- _Page extract_:
The candidate of the National Front (FN) told supporters in the eastern city of Lyon that globalisation was slowly choking communities to death.
Her party is promising to offer France a referendum on EU membership if a renegotiation of terms fails.
France goes to the polls on 23 April in one of the most open races in decades.
The incumbent Socialist President, Francois Hollande, is not standing for a second term.
The FN is styling itself as the original anti-establishment party, with its leader hoping to cash in on the "time for change" feeling generated by Donald Trump's election and the Brexit vote in Britain.
BBC Paris correspondent Lucy Williamson says the party, which has never won more than a third of the popular vote, has been trying to soften its image recently, in order to broaden its appeal.
Opinion polls suggest Ms Le Pen will win the first round but lose the second.
'Local revolution'
Arguing that the FN was the party of the French people, Ms Le Pen said she wanted a "free, independent and democratic country".
Globalisation, she said, meant "manufacturing by slaves for selling to the unemployed" while the FN solution was a "local revolution" guided by "intelligent protectionism and economic patriotism".
She said the EU was a "failure" which had "kept none of its promises", and she promised to renegotiate French membership fundamentally, and would call a referendum on leaving if the attempt failed.
Brooches and slogans, by the BBC's Lucy Williamson, Lyon
The mood was somewhere between football match and rock concert.
Tiny brooches pinned to the chests of 3,000 supporters flashed red-white-and-blue in the dimmed auditorium; impromptu renditions of the French national anthem flowed across the crowd, interspersed with boisterous chants of "on est chez nous" - "we are at home" - the unofficial slogan of the FN.

- _Short exercise 1_: How many lines of the rows below contain the string "pyautogui", matching case exactly? Reply with the number alone.

- _Information given_:

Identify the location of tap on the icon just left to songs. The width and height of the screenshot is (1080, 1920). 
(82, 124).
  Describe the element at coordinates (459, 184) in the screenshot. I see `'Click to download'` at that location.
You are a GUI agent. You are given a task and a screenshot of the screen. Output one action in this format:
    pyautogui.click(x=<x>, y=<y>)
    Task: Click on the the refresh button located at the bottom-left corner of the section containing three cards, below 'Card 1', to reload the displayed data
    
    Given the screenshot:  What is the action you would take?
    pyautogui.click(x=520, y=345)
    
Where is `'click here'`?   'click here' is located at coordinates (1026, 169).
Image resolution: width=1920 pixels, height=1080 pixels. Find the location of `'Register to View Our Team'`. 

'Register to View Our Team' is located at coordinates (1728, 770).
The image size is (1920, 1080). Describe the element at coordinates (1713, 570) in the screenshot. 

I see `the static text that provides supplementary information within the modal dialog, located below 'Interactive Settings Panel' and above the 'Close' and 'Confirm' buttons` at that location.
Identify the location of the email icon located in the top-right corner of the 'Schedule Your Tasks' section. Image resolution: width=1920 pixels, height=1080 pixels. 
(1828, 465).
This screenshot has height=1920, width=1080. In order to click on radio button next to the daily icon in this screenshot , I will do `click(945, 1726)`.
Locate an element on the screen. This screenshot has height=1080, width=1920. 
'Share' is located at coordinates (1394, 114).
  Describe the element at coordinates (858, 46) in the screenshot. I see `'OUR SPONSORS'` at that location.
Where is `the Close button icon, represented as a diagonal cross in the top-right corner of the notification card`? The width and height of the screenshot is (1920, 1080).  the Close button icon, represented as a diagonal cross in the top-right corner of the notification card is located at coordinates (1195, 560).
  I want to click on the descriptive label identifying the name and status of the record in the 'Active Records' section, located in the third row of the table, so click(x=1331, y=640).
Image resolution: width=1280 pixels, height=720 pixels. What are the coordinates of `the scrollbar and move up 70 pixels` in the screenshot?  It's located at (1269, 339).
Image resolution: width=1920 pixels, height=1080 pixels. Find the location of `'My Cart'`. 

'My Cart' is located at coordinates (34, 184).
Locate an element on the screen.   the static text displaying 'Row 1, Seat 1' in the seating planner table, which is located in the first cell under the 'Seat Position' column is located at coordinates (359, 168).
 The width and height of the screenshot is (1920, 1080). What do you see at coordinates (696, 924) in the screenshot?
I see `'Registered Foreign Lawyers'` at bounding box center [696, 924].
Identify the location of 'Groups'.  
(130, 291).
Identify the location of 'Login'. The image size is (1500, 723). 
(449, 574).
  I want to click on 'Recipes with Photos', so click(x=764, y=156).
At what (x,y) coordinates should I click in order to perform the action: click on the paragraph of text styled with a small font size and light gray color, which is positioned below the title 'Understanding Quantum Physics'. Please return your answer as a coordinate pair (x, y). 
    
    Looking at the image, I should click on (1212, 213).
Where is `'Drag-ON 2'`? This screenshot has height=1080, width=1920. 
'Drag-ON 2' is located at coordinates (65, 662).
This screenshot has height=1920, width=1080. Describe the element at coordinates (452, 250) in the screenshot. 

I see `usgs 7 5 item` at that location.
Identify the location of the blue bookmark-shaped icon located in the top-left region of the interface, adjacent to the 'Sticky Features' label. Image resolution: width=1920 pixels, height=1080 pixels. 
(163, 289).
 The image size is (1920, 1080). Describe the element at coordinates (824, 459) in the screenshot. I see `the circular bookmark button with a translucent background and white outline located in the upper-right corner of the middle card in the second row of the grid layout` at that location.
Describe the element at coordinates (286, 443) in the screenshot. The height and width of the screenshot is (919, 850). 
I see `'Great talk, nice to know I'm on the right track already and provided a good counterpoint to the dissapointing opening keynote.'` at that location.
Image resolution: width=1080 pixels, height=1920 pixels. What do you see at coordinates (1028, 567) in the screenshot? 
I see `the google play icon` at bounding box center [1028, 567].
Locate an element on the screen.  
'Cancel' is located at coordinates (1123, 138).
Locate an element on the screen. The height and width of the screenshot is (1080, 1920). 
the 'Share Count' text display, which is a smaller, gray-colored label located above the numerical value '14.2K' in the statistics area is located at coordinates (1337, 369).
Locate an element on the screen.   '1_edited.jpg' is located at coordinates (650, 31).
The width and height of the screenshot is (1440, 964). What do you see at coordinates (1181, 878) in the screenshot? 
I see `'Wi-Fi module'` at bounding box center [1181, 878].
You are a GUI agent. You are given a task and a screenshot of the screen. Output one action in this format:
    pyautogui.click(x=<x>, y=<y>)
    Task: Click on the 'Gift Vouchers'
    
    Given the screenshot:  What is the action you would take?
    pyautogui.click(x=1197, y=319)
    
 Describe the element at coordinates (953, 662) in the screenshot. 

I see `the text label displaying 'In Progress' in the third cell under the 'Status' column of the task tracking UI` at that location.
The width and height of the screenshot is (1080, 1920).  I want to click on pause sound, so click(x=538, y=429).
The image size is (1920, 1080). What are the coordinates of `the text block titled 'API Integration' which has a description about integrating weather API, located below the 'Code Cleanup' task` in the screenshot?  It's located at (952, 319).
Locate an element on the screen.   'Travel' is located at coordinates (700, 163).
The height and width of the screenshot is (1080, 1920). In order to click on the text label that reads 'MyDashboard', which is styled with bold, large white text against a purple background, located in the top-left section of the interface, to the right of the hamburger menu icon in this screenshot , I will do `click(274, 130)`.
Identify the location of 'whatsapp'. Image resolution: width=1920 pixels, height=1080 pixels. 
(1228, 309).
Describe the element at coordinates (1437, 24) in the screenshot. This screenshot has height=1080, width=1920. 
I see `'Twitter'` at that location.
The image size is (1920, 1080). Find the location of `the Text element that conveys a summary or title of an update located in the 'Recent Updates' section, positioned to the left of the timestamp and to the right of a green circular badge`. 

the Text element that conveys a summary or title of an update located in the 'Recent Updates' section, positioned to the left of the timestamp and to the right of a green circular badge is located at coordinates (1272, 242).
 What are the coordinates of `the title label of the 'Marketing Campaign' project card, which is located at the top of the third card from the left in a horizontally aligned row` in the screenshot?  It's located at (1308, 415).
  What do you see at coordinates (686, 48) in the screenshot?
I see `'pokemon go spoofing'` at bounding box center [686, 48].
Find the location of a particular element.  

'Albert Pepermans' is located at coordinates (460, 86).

- _Short exercise 2_: Quote the article on the French election campaign above, beginning at the words "She said the" and stopping after "the attempt failed.".

- _Expected answer 1_: 4

- _Expected answer 2_:
She said the EU was a "failure" which had "kept none of its promises", and she promised to renegotiate French membership fundamentally, and would call a referendum on leaving if the attempt failed.